■ Document section ■

Lundy survived, but was out of the flying action for several months, until July 1943 when another pilot asked him to be part of his crew on a plane they nicknamed the "Frenisi."
He said the Frenisi flew "thirty-seven missions with lots of trigger shoots." On the runs, the plane hauled 300-, 500- and 1,000-pound bombs and flew at an elevation of 20,000 feet.
"We had intelligence officers and we knew from photos where the ships, airfields and how many Japanese `Zeros' there were to intercept us. The missions were all planned by intelligence," he related.
"We'd drop bombs, then fight off fighter planes. On the first mission in the Solomons, we lost three planes out of six. There were usually 20-30 Zeros, and anti-aircraft shooting at you," Lundy said.
Deciding daylight runs were too dangerous, they switched to night raids, with one plane taking off every hour from Guadalcanal. From 9,000 feet, each plane had one hour to dive down to 3,000 feet on three passes to drop fragmentation bombs.

■ Records shown ■
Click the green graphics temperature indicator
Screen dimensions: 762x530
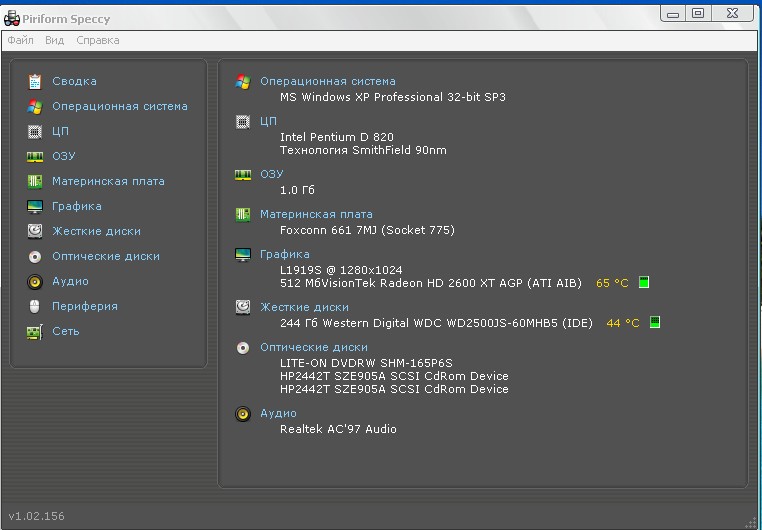pos(644,283)
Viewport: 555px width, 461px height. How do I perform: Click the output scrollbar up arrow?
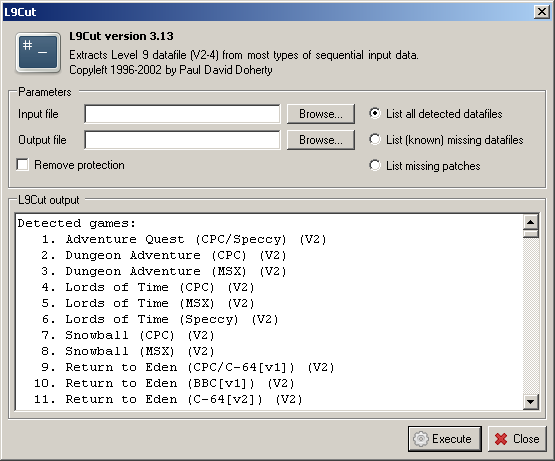coord(531,222)
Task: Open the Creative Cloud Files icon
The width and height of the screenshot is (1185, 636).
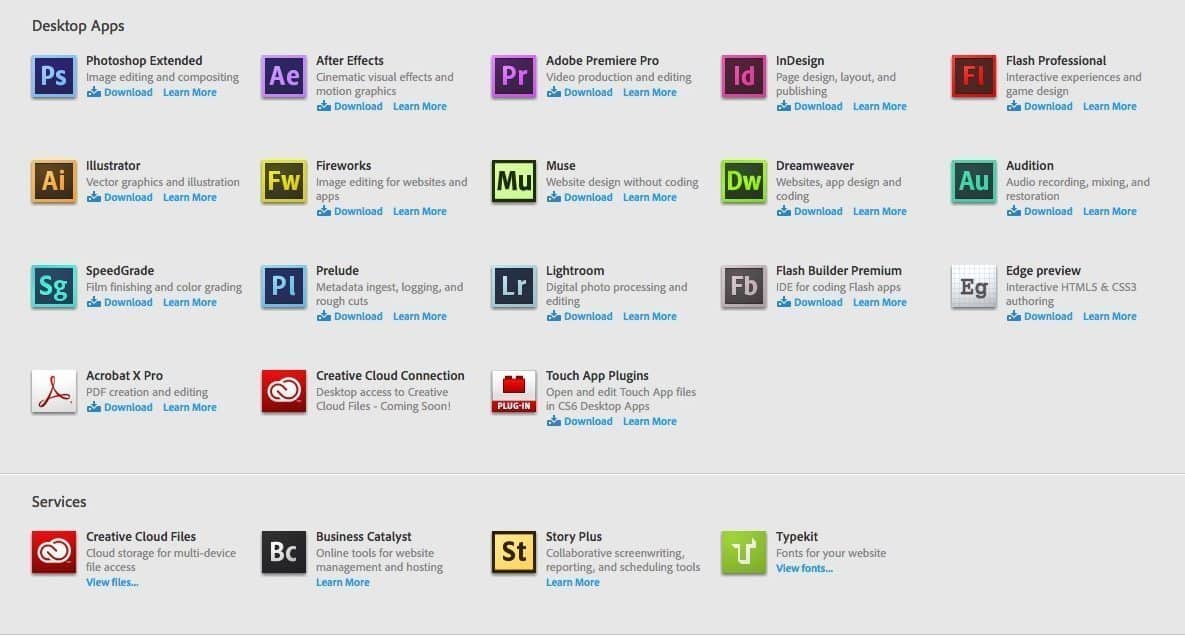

■ Apply what you read ■
1. In the excerpt about Lundy's missions, rewrite the paragraph beginning "Deciding daylight runs were too dangerous" as a short bulleted list that keeps its main facts.
2. Reproduce the excerpt about Lundy's missions from "He said the" to "of 20,000 feet.", word for word.

■ Answer set ■
1.
- Daylight runs were judged too dangerous, so the crews switched to night raids.
- One plane took off from Guadalcanal every hour.
- Each plane started at 9,000 feet and had one hour to dive to 3,000 feet.
- It made three passes to drop fragmentation bombs.

2.
He said the Frenisi flew "thirty-seven missions with lots of trigger shoots." On the runs, the plane hauled 300-, 500- and 1,000-pound bombs and flew at an elevation of 20,000 feet.